-- ENTRIES SUPPLIED follows --

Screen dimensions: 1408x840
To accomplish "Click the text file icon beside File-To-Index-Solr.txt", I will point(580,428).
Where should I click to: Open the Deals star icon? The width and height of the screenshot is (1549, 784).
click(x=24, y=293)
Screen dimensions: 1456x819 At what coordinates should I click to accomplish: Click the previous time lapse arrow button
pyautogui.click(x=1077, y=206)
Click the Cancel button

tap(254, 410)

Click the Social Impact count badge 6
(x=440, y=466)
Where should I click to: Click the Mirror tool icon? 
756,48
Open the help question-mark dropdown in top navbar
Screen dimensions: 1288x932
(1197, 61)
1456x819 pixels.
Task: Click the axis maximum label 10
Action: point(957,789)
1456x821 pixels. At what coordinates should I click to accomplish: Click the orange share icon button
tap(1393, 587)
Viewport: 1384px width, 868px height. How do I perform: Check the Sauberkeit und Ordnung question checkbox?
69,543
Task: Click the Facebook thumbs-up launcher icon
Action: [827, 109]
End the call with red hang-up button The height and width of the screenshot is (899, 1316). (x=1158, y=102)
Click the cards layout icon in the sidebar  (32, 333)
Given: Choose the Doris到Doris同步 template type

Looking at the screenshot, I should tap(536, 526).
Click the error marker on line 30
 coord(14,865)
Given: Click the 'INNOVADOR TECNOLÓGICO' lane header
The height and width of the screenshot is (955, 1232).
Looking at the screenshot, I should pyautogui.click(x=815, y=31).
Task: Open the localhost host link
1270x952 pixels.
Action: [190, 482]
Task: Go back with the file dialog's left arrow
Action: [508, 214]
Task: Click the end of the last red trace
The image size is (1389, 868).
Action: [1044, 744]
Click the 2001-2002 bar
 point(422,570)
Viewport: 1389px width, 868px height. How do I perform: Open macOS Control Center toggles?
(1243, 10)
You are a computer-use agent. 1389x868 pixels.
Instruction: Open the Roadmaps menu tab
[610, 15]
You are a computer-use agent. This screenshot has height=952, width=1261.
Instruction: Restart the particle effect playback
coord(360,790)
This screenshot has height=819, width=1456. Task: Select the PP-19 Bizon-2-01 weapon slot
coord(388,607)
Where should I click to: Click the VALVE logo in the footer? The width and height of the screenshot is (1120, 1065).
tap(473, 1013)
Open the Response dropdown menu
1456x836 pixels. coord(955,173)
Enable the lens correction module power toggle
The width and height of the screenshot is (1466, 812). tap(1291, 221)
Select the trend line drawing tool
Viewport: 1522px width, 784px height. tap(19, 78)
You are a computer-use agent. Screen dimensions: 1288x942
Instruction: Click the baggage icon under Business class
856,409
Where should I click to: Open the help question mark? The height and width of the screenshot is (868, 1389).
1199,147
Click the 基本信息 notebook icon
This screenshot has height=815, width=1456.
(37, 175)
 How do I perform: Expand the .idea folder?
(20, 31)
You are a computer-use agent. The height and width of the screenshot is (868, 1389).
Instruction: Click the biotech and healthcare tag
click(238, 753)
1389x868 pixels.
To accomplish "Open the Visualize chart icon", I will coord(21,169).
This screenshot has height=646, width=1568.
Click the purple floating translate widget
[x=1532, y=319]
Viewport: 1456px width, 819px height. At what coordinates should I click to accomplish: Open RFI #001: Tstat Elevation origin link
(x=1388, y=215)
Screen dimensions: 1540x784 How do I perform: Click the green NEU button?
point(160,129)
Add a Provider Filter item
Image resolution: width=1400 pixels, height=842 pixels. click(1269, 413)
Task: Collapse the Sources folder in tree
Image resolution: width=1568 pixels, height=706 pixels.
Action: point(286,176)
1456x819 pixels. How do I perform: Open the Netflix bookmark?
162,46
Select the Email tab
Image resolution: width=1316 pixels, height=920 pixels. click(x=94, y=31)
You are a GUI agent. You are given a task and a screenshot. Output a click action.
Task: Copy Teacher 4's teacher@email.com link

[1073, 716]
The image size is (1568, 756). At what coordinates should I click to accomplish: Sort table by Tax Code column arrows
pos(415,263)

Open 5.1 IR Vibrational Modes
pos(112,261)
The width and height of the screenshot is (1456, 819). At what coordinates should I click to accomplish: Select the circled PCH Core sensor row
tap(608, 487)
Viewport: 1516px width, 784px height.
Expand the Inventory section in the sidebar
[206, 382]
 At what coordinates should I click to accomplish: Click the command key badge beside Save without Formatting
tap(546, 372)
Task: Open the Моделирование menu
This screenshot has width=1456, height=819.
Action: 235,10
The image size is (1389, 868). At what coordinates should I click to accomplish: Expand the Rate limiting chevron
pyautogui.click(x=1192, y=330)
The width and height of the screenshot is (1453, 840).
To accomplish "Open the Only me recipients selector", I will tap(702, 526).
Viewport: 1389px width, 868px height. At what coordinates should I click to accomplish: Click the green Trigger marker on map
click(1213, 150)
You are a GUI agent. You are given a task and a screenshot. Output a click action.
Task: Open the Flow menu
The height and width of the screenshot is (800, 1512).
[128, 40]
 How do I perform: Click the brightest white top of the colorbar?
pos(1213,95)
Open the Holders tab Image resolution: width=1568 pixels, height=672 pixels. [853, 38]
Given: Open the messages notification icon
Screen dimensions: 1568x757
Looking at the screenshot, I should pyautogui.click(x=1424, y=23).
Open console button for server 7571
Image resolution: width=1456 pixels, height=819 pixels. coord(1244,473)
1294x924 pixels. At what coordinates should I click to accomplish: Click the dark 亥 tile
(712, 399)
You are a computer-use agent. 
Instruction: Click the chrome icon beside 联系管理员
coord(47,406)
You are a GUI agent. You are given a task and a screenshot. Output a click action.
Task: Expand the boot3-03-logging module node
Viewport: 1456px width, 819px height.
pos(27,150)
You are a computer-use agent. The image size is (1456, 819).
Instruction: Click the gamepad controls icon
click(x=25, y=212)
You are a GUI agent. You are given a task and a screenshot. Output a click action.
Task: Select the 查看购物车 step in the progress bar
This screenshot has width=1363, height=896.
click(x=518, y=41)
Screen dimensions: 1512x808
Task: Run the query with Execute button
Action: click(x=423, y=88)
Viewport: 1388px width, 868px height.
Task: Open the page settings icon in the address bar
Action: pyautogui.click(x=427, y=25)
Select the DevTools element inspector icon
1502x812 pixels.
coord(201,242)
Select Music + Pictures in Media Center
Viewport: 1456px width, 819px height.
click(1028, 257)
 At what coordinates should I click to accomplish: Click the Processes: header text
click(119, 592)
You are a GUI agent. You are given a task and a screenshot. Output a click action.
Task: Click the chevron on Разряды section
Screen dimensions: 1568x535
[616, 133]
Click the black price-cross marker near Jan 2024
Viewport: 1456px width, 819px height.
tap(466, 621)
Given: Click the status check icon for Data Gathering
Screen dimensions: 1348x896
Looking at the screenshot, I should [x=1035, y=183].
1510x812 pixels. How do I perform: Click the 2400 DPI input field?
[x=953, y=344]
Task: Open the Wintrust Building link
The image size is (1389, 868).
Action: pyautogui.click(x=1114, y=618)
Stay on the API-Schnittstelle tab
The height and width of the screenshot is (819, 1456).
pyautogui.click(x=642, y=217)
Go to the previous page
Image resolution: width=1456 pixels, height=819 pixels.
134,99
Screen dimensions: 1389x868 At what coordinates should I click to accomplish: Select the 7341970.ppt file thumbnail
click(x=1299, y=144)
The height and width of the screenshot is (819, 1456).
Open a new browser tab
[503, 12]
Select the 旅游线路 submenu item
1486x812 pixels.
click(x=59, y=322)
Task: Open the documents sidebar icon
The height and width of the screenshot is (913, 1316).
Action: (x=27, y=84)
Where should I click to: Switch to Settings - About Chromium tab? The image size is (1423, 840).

-- ENTRIES SUPPLIED concluded --

YOUR OBJECTIVE:
Copy, from the lines above, each one that holds "computer".

EXPECTED ANSWER:
You are a computer-use agent. 1389x868 pixels.
You are a computer-use agent. This screenshot has height=952, width=1261.
You are a computer-use agent. Screen dimensions: 1288x942
You are a computer-use agent. The height and width of the screenshot is (868, 1389).
You are a computer-use agent. 
You are a computer-use agent. The image size is (1456, 819).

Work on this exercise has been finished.